Despite the fact that other fashion colleges have just arrived on the London Fashion Week schedule, CSM remains a leader in its field, standing heads and shoulders above any other London institution.
Central Saint Martins Autumn/Winter 2018 | Source: Indigital
By
  • Osman Ahmed

LONDON, United Kingdom — There must be something in the water at Central Saint Martins. Despite the fact that other fashion colleges have just arrived on the London Fashion Week schedule, CSM remains a leader in its field, standing heads and shoulders above any other London institution. Why? Because its MA programme — fearlessly led by the late Louise Wilson and now by her successor, Fabio Piras — encourages its students to be radically progressive and — above all — independent. As a result, its graduates emerge with a sense of confidence that is part of the reason why so many of them brazenly — some might say recklessly — leap into launching their own label.

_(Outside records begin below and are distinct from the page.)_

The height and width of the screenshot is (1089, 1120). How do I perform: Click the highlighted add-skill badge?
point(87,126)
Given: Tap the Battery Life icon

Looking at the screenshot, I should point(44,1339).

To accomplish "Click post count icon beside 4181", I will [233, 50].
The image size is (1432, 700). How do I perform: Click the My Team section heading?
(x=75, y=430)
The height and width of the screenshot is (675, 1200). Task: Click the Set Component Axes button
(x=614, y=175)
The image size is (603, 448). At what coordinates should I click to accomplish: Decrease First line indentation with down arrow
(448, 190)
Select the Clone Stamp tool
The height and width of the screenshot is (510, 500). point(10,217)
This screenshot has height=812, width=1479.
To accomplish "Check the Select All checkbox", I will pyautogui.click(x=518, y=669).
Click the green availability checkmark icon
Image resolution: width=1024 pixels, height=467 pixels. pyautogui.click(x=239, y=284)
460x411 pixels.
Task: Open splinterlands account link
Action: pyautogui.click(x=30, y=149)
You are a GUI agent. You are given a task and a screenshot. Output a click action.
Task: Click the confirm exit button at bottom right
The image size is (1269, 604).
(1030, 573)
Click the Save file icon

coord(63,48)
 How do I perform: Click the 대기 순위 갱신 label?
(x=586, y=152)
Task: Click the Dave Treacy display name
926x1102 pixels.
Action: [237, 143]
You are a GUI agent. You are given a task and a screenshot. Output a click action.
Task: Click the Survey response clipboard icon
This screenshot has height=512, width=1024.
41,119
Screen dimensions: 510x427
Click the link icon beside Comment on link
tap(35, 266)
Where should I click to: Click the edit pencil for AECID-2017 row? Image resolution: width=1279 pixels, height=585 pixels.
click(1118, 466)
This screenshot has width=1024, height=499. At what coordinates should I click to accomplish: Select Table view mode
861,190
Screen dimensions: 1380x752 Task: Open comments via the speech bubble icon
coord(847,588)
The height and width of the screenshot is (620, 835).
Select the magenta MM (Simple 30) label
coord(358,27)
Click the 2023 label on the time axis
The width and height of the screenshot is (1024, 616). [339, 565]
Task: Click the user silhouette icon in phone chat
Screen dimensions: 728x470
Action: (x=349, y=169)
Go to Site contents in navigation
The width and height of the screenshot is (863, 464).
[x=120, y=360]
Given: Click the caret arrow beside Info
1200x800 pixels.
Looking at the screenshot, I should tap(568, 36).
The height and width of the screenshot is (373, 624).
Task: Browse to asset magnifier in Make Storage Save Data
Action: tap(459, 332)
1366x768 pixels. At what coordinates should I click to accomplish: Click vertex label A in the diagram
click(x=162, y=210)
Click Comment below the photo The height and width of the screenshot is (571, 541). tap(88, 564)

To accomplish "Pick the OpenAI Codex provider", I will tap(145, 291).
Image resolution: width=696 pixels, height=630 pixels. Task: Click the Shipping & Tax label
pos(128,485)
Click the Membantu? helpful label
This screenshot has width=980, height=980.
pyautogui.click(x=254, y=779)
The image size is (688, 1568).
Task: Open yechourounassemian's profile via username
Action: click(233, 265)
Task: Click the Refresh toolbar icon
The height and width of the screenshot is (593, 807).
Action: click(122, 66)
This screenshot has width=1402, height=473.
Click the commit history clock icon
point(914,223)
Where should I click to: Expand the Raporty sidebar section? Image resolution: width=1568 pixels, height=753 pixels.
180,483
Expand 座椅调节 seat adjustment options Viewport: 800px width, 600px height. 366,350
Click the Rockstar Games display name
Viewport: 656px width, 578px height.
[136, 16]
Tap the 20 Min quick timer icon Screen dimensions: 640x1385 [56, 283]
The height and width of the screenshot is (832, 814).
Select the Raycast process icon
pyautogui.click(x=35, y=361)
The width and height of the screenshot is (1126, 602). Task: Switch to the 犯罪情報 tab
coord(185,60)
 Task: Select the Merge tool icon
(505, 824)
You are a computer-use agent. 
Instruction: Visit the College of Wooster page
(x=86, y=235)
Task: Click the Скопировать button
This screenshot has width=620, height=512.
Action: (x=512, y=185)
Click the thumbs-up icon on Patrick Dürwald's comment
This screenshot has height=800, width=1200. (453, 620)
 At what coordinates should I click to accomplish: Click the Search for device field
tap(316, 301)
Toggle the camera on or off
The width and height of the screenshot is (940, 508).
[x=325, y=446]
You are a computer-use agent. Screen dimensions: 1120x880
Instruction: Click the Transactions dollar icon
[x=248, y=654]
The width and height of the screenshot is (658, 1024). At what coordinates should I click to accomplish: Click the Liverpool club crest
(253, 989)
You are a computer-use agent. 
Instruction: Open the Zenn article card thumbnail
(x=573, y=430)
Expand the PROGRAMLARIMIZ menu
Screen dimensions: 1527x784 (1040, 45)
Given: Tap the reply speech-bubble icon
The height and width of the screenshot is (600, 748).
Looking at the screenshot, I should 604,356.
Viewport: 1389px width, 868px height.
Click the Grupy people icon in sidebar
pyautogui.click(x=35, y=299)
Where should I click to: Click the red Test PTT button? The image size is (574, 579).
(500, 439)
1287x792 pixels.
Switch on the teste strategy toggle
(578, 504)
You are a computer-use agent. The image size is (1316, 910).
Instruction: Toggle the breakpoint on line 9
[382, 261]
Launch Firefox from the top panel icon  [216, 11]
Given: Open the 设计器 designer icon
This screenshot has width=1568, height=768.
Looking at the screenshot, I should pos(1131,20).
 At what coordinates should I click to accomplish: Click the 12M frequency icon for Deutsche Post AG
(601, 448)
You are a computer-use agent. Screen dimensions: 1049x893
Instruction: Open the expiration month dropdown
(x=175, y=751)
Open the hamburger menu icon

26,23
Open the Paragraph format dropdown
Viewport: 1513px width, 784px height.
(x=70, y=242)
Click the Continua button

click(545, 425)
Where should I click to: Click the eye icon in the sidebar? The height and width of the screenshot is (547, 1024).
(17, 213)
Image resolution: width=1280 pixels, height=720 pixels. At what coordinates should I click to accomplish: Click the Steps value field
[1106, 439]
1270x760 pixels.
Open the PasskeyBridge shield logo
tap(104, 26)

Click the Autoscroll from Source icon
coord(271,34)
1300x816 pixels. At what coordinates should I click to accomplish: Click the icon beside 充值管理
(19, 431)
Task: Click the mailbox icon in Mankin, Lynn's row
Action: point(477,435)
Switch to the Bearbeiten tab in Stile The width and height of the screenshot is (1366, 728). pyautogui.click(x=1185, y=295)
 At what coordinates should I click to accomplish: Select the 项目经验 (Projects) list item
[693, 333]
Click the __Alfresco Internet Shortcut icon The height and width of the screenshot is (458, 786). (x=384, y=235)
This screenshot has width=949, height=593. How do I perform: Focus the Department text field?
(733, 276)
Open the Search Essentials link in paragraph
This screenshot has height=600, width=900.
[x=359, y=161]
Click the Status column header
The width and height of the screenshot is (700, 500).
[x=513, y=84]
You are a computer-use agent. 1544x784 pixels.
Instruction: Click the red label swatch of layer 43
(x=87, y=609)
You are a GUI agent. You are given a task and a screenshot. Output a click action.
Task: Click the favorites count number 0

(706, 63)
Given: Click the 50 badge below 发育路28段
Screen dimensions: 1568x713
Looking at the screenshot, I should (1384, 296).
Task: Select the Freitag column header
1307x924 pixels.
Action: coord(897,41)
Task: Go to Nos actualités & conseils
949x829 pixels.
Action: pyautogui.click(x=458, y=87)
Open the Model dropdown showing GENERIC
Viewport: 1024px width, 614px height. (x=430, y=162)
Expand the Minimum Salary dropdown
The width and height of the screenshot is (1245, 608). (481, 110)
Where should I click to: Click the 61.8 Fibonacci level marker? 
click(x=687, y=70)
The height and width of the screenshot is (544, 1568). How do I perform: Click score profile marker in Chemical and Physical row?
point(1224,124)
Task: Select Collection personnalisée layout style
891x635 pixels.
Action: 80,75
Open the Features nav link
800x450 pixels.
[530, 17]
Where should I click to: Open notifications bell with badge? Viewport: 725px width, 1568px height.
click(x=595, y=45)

This year’s class didn’t disappoint. If you were to look at the show as a whole, you could come away with some recurring themes — extreme shoulders, sharp suiting, fluorescently synthetic colour — but it was less about collective mentality and more about individual ideologies.

Throughout the show, the womenswear stood out especially for its variety and vibrancy. To start, Liam Rhys Johnson opened the show with a meditation on shape, colour and movement. The colours were reminiscent of the early Microsoft logo, a signal of the period in which he spent his formative years. The clothes were like opaque digital icons or blocks — some involved literal foam blocks — yet they had a sense of dimension IRL that will transcend the images of them that will live on flat screens.

Yuhan Wang’s sorbet-shaded draped dresses, spliced and panelled on the bias, could easily evolve into a more pieces that many women will want in their wardrobe. Laura and Deanna Fanning, the Australian sister act, sent out neon video game heroines in seamlessly patched-together knits and metallic mesh-knit slips. The result was a vibrant sci-fi armour for this troubling day and age. Anne Isabella Rasmussen artfully combined modish geometry — think Courrèges mini-shifts, safari dresses, low-slung corduroy pea coats — with modern edges and retro prints. Paula Canovas del Vas’s bright felt and latex collection was embossed and debossed with flower power motifs that caused one member of the audience to exclaim that they had “never seen anything like it.”

Last but certainly not least provocative, Edwin Mohney’s bizarre vision of political dime-store couture received cheers for its fearlessness. The Buffalo-born designer made makeshift clothes from the likes of duct tape, costume shop wigs, plastic carrier bags. He even described it as “Amazon Prime meets couture; Millennial Lacroix meets politics.” There were nods to Donald Trump with the mask-stilettos and 1980s excess, as well as diapers and seemingly yonic red and pink ghosts, held up by plastic water bottles. Whatever it all meant, it won points for its boldness and entertainment value, which brings to question the purpose of the CSM show in a rapidly changing fashion landscape. Once, the show was purely a way for the industry to scout stars-in-the-making. Today, Central Saint Martins is a brand in its own right with a global audience of spectators.

Mohney’s final looks were women caged into dummies structures, a pertinent idea in the age of #MeToo that may not be what it seems. The image of pacified women is nothing new in fashion — especially when it comes to restrictive, aggressively sexualised clothes. But women as pacifiers? There’s a thought for a new generation.